1. The Question
Design a scalable distributed system that ingests high-volume telemetry from many application servers (text logs, structured objects, time-series metrics, and unstructured payloads), persists raw events durably, supports stream enrichment and windowed aggregation, provides fast time-series queries for metrics, full-text search for logs, and analytic queries over historical data (via parquet/data warehouse). The system should support replay, schema evolution, retention/deletion, and efficient bulk deletes.
2. Clarifying Questions
- What are the main read patterns and SLAs? (real-time dashboards, ad-hoc analysis, debug searches, long-term analytics)
- Expected peak events/sec, average event size, and retention period?
- Per-tenant or per-service isolation requirements? Multi-tenant?
- Is ordering per source required? Exactly-once semantics?
- Compliance needs (GDPR, right-to-be-forgotten) and retention policies?
- Do we need live alerting on incoming streams or only post-aggregation analytics?
3. Requirements
Functional:
- Ingest logs, structured events, metrics, and opaque payloads from many servers.
- Durable, replicated ingestion with replay capability.
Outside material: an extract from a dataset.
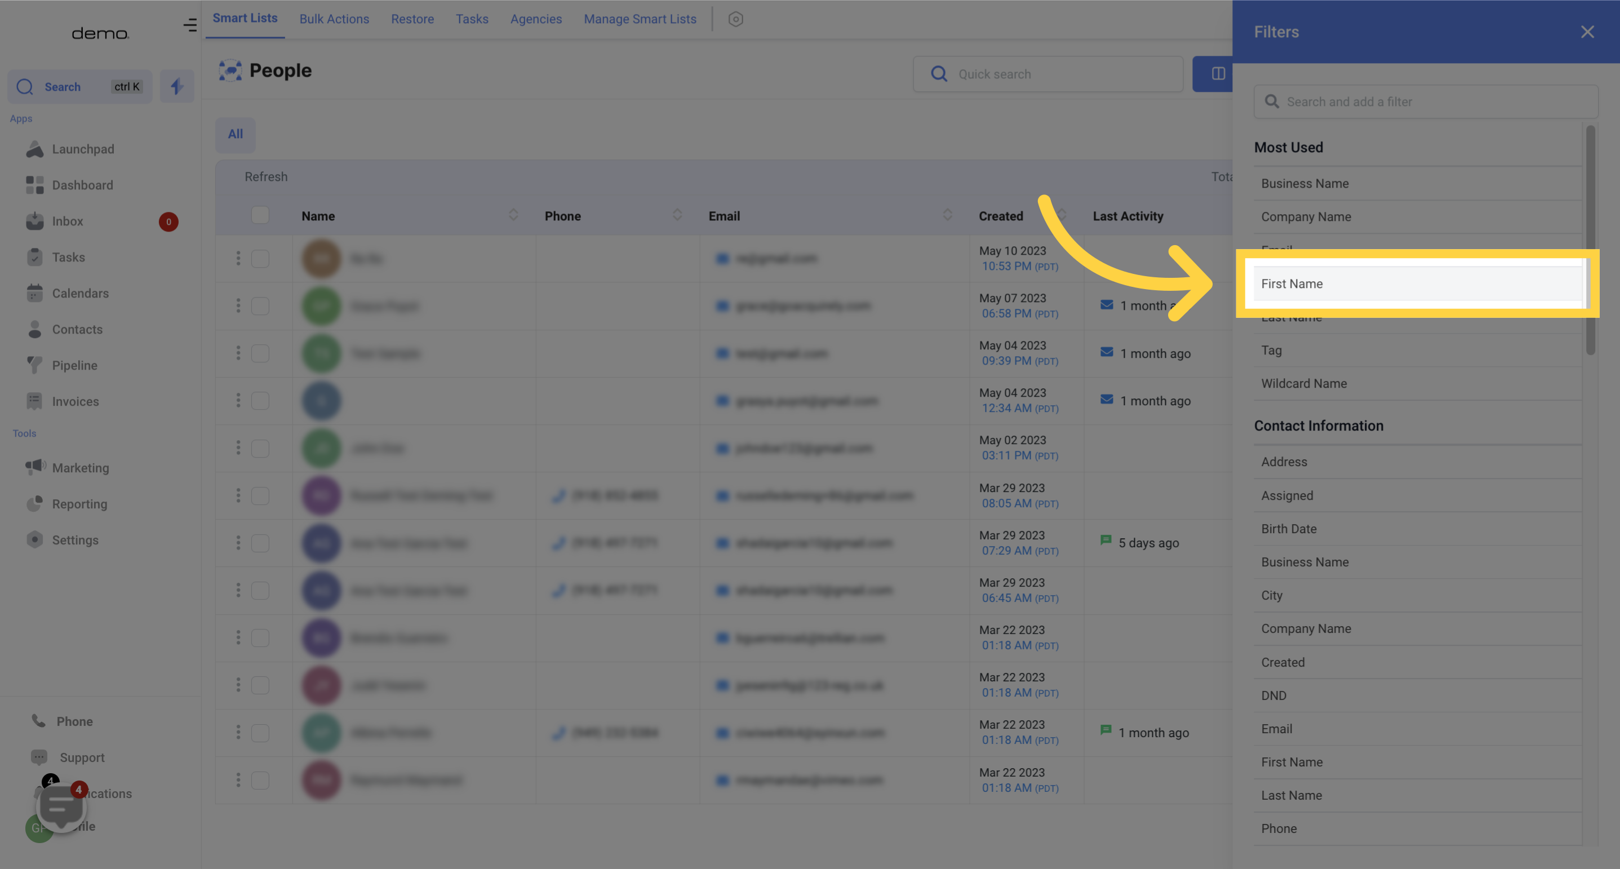The width and height of the screenshot is (1620, 869).
Task: Click the Restore menu item
Action: tap(411, 19)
- Stream enrichment (join against reference tables) and windowed aggregations (tumbling/hopping/sliding).
- Persist aggregated metrics to a time-series store; persist logs for full-text search; persist raw/normalized events to a data lake/warehouse.
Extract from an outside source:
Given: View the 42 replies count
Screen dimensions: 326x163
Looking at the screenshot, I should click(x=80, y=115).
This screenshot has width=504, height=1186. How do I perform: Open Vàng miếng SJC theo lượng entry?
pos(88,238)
- Provide APIs for real-time metrics queries, log search, and batch analytics.
Non-functional:
- High throughput (millions of events/day, example scale provided below).
- Low-latency streaming aggregation (seconds to sub-minute for dashboards).
- Cost-effective long-term storage for analytics (S3 + parquet).
- Scalability (horizontal), HA and fault tolerance.
- Schema evolution support and operational observability.
4. Scale Estimates
Example baseline to design for (adjustable):
- Peak ingest: 100k events/sec across sources.
- Average event size: 1 KB (logs/unstructured), structured smaller via protobuf.
- Daily data volume: ~8.6 TB/day (100k * 1 KB * 86,400)
- Retention: raw events 30 days, aggregated metrics 13 months, logs 90 days (hot/cold tiers).
- Cardinality: 1M unique metrics/tags, 100k active sources. Design targets: sustained ingestion and processing for peaks with linear horizontal scaling and partitioning strategies to avoid hot partitions.
5. Data Model
Event types and storage mappings:
-
Raw events (unstructured JSON): topic-per-ingest or topic per-event-type in Kafka. Store raw payload + metadata (source_id, timestamp, schema_id) for replay.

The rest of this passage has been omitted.